• _What needs to be done_
Decide whether each statement below agrees with the passage "An Accidental Rewiring." Answer yes or no for each, quoting the deciding words. 1. The old thinking held that neurons moved to set places in the brain. 2. The writer mostly stopped eating bread and pasta in 2010. 3. The writer understood right away how the brain had been changed.

• _Passage for review_
AN ACCIDENTAL REWIRING

Turns out our brains are a lot more elastic or plastic than was originally thought.  The old thinking was once you reached a certain age, your brain was, for lack of a better way to say it, set in stone.  The neurons were thought to migrate to predetermined locations in the brain.  Once there, they performed only certain functions.  New research has shown that it is possible to change our brains.  This is good news.  No, really, this is great news. We are no longer necessarily stuck with a brain that does not work for us, and by this I mean that when I accidentally rewired my brain to crave sugar and carbs and other things that are not good for my overall health, I have the ability to change it, to rewire it again.

After my attack 4 1/2 years ago, to help me feel better, I started eating cupcakes and macaroni and cheese and soft pretzels and rolls and, well, you get the picture.  In 2010, for the most part, I stopped eating bread and pasta.  And even more importantly, I stopped eating most processes sugars.  No coke, no more of my beloved (sad, but true) slurpees, no sweet tarts or jelly beans.  Or if I did have a treat, it was not very often and I never went overboard.  When I was sexually assaulted in September of 2011, that all changed.  I was doing my best to heal and part of that, unfortunately, involved self-soothing, which took the form of eating comfort foods.  Over time, my brain changed, and through the long process of healing and reclaiming my life, I inadvertently created another problem, though it has taken several years for me to completely understand exactly what I did.

• _Supplied entries_
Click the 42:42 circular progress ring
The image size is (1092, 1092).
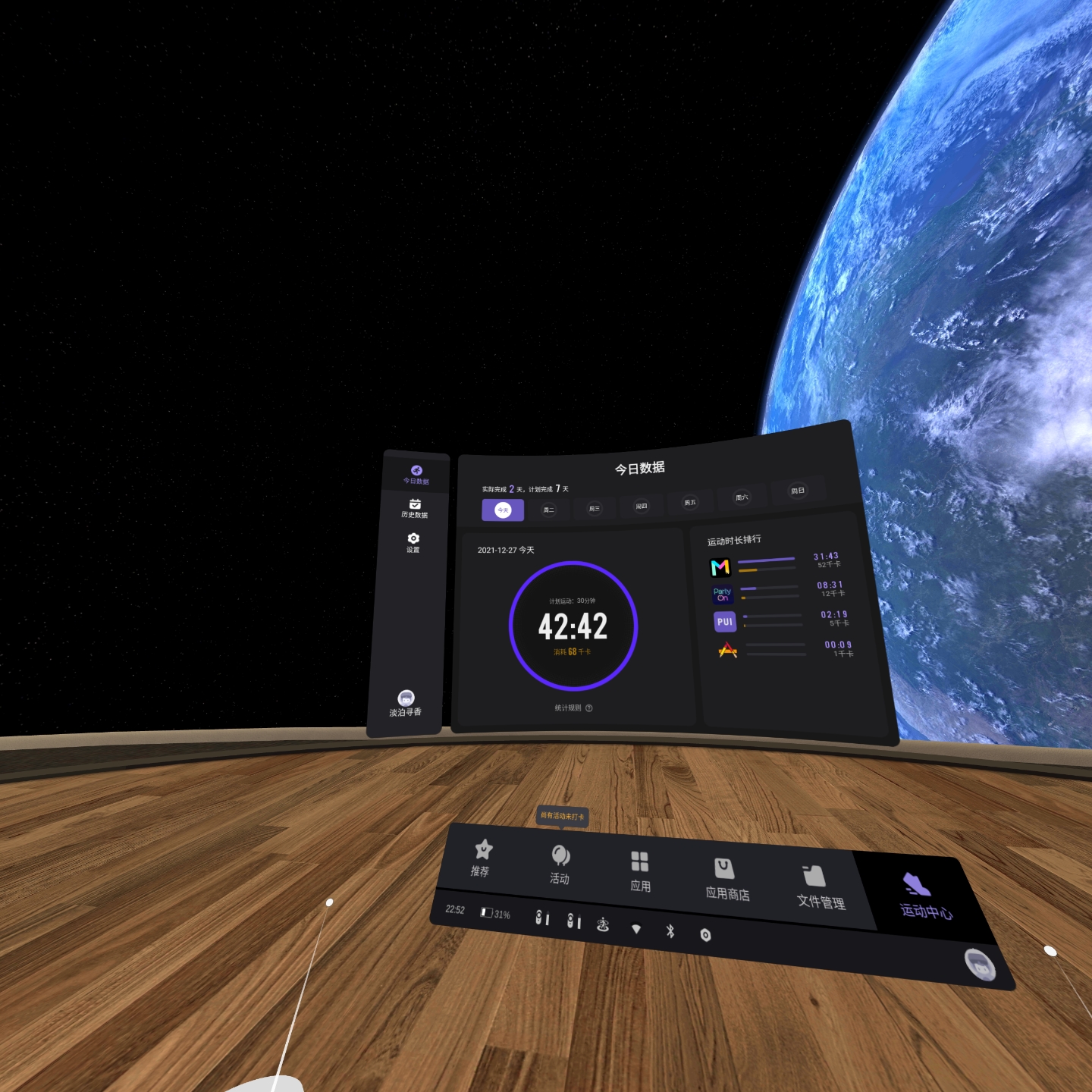pos(573,626)
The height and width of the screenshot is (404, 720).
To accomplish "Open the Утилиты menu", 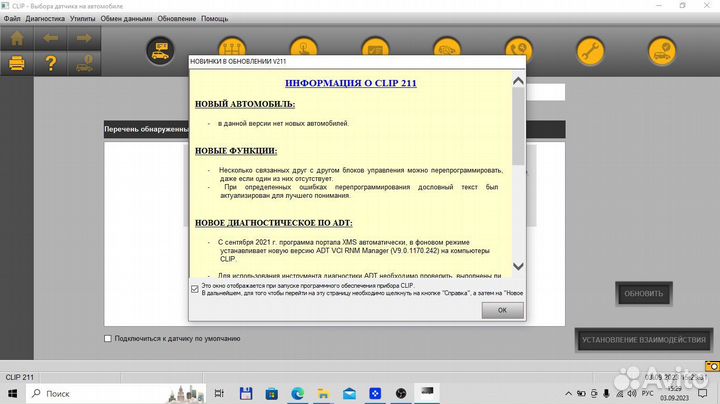I will 84,19.
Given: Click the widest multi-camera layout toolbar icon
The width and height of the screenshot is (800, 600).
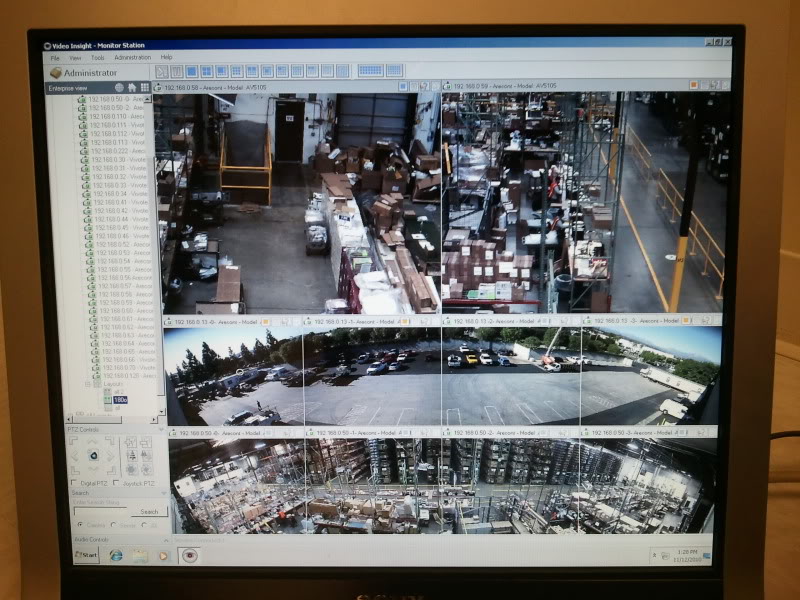Looking at the screenshot, I should point(370,71).
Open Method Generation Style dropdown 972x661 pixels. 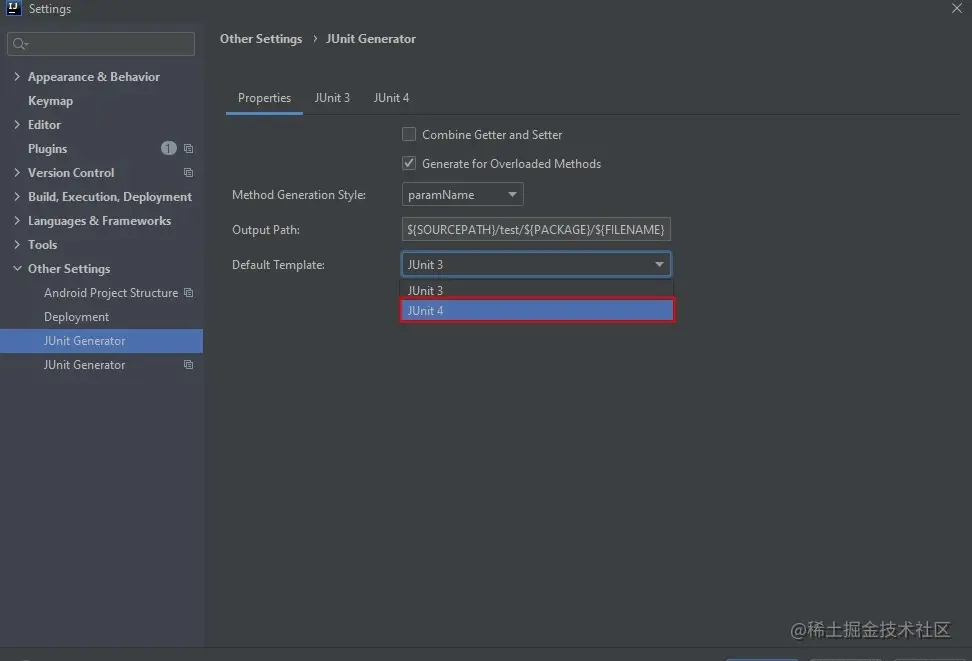point(463,195)
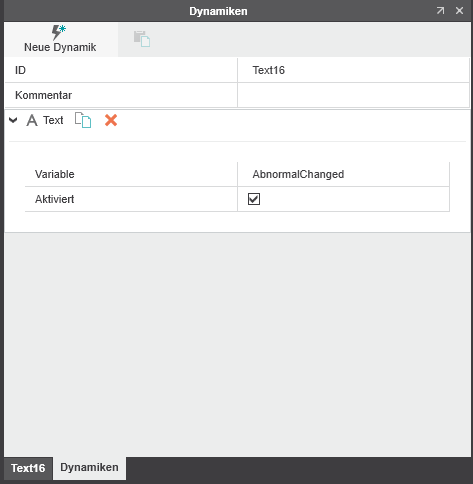Screen dimensions: 473x484
Task: Click the Variable field showing AbnormalChanged
Action: pyautogui.click(x=343, y=174)
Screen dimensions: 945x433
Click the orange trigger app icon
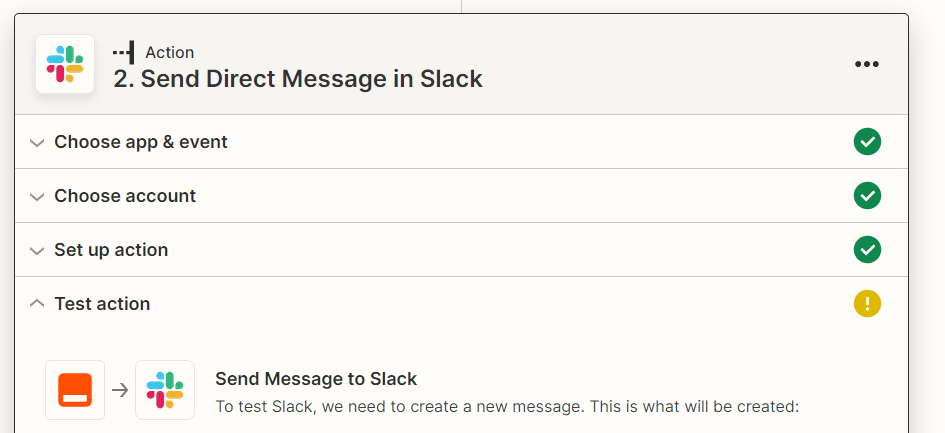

• _Exercise answer_
1. Yes: "The neurons were thought to migrate to predetermined locations in the brain."
2. Yes: "In 2010, for the most part, I stopped eating bread and pasta."
3. No: "though it has taken several years for me to completely understand exactly what I did."